Outliers in a collection of data are the values which are far away from most other points. A boxplot is usually used to visualize a dataset for spotting unusual data points. However, is an outlier abnormal or normal? It needs to be decided by data analysts.

The boxplot displays five descriptive values which are `minimum`

, \(Q_1\), `median`

, \(Q_3\) and `maximum`

.

## The First Quartile and Third Quartile

Place a sample variable into ascending order. Split the sample set into two halves. The first quartile, denoted by \(Q_1\), is the median of the lower half of the set. This means that about 25% of the values are less than \(Q_1\).

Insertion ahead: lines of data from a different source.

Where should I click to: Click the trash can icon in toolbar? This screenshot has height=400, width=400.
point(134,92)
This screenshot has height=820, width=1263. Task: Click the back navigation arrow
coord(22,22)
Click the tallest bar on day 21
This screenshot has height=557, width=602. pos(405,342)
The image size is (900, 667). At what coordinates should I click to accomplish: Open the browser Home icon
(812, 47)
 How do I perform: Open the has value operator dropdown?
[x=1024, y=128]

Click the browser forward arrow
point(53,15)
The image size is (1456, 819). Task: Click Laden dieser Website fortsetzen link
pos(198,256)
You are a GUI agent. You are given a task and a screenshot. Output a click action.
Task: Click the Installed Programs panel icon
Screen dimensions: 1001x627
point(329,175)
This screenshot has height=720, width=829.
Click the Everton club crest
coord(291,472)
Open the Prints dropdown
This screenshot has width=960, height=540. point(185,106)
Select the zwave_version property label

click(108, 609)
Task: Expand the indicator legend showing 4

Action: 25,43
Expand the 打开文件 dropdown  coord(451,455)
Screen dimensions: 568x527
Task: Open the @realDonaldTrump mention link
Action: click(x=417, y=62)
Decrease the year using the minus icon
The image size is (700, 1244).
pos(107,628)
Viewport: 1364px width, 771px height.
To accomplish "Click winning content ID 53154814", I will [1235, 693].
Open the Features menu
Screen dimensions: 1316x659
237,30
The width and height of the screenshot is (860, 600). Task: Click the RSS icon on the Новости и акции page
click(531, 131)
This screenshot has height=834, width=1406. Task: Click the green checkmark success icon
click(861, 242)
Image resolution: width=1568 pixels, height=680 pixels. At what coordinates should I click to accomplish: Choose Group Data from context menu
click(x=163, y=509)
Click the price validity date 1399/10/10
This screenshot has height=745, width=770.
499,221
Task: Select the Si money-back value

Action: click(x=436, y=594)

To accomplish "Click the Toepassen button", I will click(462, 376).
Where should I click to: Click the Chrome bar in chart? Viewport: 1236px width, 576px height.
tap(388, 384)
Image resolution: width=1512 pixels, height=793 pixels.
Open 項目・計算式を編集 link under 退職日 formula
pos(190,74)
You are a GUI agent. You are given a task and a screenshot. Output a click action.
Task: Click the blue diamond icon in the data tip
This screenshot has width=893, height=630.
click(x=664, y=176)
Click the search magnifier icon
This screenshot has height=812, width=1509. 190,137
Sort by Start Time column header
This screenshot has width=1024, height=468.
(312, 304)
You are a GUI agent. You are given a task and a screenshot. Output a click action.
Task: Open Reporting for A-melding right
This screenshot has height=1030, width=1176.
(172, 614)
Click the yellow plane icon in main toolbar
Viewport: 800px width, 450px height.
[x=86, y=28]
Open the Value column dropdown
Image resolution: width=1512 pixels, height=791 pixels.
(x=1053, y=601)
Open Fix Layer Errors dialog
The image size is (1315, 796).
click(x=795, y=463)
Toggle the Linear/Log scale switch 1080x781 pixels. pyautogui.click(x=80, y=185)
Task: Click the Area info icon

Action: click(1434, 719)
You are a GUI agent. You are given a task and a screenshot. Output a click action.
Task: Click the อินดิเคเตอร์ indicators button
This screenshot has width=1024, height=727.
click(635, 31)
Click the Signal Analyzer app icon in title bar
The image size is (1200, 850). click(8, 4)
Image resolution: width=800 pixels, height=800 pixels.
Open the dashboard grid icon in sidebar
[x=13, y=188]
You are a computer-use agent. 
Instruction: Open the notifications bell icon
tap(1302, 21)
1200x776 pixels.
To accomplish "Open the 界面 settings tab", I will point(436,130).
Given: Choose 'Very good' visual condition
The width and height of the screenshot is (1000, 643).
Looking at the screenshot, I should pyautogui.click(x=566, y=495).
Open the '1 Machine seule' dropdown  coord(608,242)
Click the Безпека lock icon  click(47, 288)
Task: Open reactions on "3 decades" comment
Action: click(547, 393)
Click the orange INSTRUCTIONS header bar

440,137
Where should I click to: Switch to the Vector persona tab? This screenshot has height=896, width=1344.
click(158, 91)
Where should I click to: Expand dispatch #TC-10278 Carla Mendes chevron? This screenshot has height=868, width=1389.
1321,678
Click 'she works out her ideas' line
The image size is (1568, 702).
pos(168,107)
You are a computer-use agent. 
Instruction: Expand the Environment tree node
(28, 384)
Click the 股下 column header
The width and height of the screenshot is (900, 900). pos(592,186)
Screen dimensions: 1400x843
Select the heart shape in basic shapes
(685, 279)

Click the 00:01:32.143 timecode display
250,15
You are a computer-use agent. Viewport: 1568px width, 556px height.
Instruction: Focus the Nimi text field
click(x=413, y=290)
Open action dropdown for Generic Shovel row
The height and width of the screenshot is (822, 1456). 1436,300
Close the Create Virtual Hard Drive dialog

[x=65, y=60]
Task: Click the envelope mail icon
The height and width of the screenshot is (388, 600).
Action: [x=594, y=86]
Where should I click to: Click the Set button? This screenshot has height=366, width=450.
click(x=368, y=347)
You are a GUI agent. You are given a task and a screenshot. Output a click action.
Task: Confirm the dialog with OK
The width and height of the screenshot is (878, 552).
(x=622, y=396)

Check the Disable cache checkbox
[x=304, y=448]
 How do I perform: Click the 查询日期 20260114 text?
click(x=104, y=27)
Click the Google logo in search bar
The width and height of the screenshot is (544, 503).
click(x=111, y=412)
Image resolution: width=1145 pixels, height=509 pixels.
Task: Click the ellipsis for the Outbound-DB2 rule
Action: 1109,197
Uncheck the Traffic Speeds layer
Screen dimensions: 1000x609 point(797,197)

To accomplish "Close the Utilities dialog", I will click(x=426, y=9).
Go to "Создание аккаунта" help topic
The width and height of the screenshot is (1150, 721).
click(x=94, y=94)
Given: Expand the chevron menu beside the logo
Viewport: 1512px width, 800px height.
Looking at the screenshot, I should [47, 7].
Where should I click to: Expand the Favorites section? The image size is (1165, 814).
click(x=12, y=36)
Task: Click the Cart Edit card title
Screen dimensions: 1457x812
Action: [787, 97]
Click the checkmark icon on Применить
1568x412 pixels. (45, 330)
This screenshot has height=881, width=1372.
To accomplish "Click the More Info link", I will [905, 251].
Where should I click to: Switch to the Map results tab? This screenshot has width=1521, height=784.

The third quartile, denoted by \(Q_3\), is the median of the upper half of the set. This means that about 75% of the values are less than \(Q_3\).

## \(IQR\)

An interval, `IQR (Inter-Quartile Range)`

, is calculated as the difference between \(Q_3\) and \(Q_1\).

## Outliers

IQR is often used to filter out outliers. If an observation falls outside of the following interval,

$$ [~Q_1 - 1.5 \times IQR, ~ ~ Q_3 + 1.5 \times IQR~] $$

it is considered as an outlier.

## Boxplot Example

It is easy to create a boxplot in R by using either the basic function boxplot or ggplot.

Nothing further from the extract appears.